The above research suggests a powerful relationship between right-to-left shunts and the prevalence of stroke in the non-diving community where few, if any, bubbles are found in the veins. So what is there to emobolise?

The answer is small blood clots, which are thought to break away from the walls of the larger veins and atrial walls. There is an stiking parallel between the clinical features of arterial gas emboli and a thromboembolism causing such strokes. It would seem that few blood clots (thrombi) develop in the ateries but they are commonly seen in the veins, the type in the news at present, caused by "ecomomy class syndrome", is deep vein thromboses, which can break off and embolise to the lungs. These clots can be extremely large sufficent to cause severe, even fatal, damage to the lungs - a pulmonary embolus.

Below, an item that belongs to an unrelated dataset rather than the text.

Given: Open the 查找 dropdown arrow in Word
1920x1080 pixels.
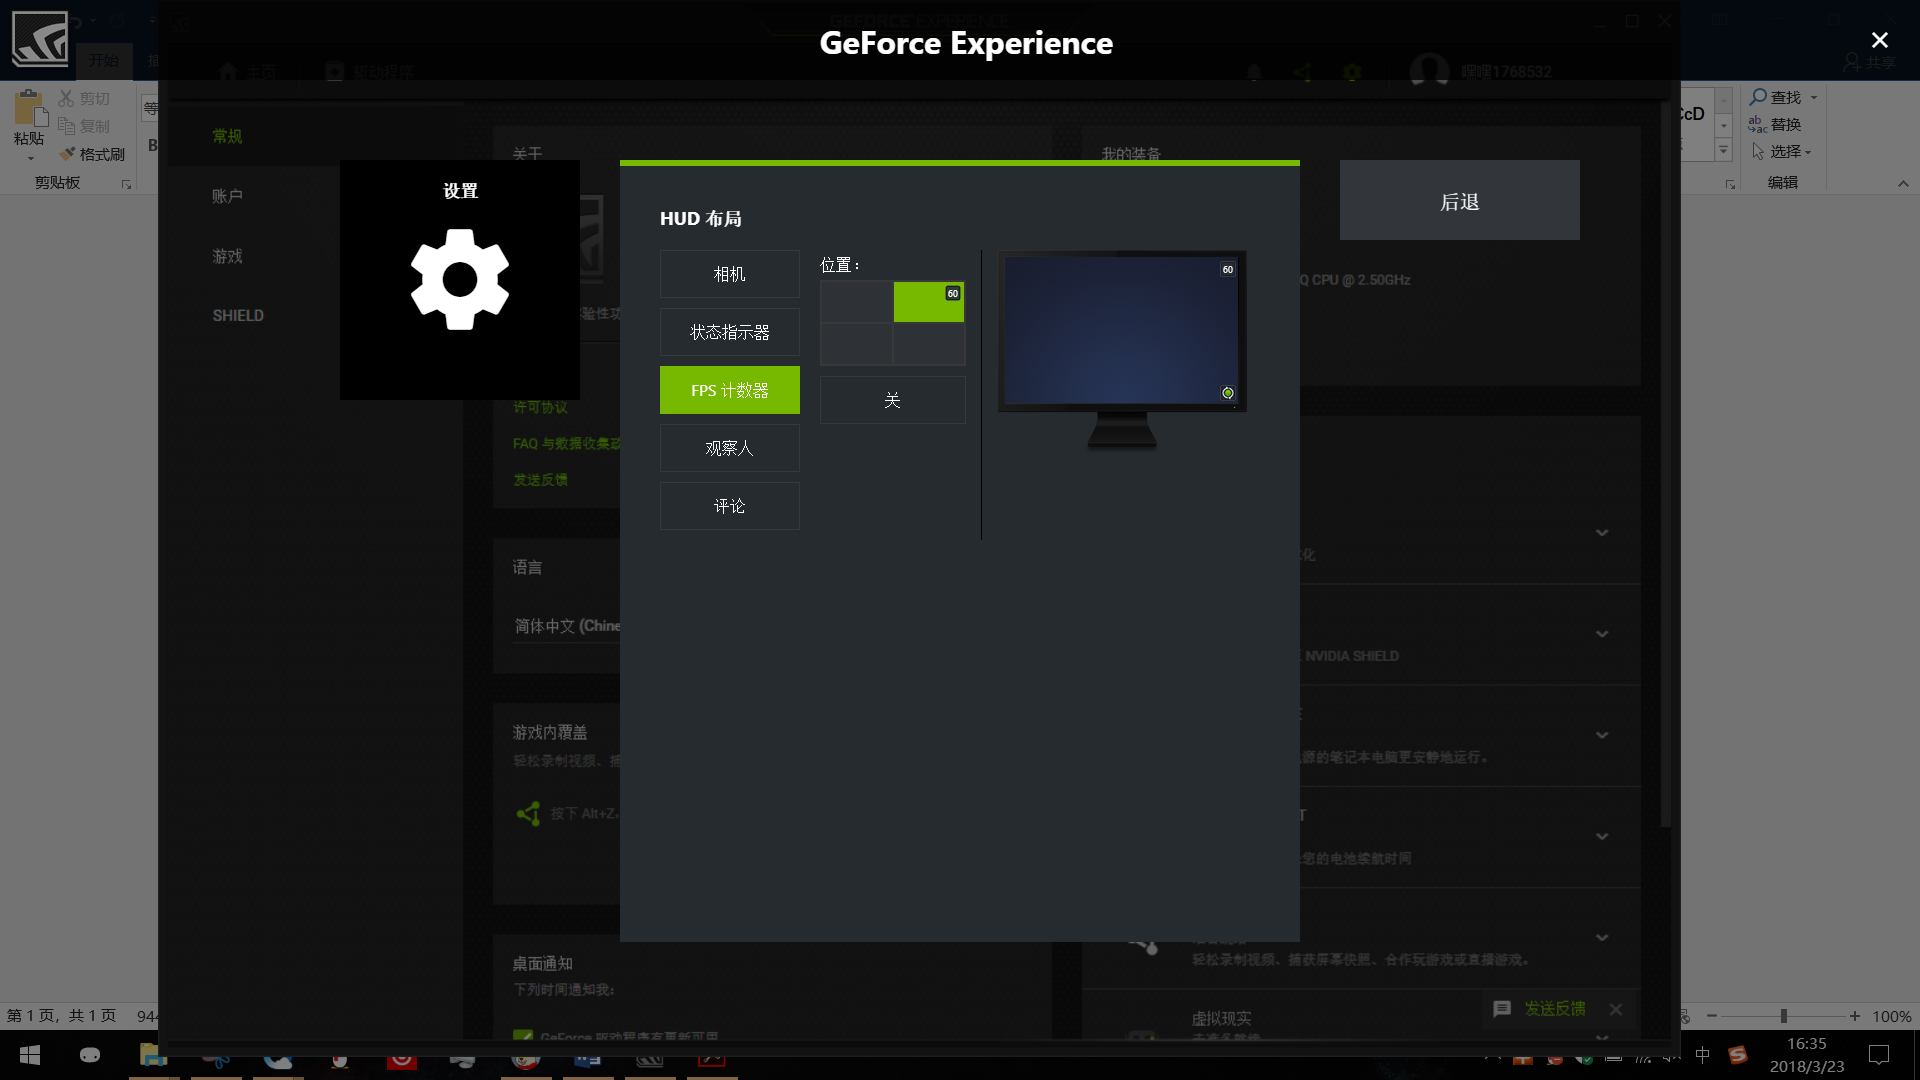Looking at the screenshot, I should pyautogui.click(x=1814, y=97).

However it is quite possible that the veins of adults normally contain a large number of very small thrombi that are mopped up by the lungs, as are the small bubbles generated during a diver's ascent.

With a significant PFO these minute clots can arterialise and find their way to the brain causing such mini stokes or "transient ischaemic attacks". One form of which is transient global amnesia another is an intense form of migraine with aura. I suppose a haemodynmically significant shunt could also lead to coronary embolism and be one cause of a heart attack.

As an aside, this why aspirin is recommended almost as a panacea against heart attack and stroke since it reduces the formation of venous thromboemboli. I suppose this is of particular of significance in the 30% of the population with a PFO.

Unfortunatley, I do not believe there is any evidence to show that aspirin reduces the incidence of DCI!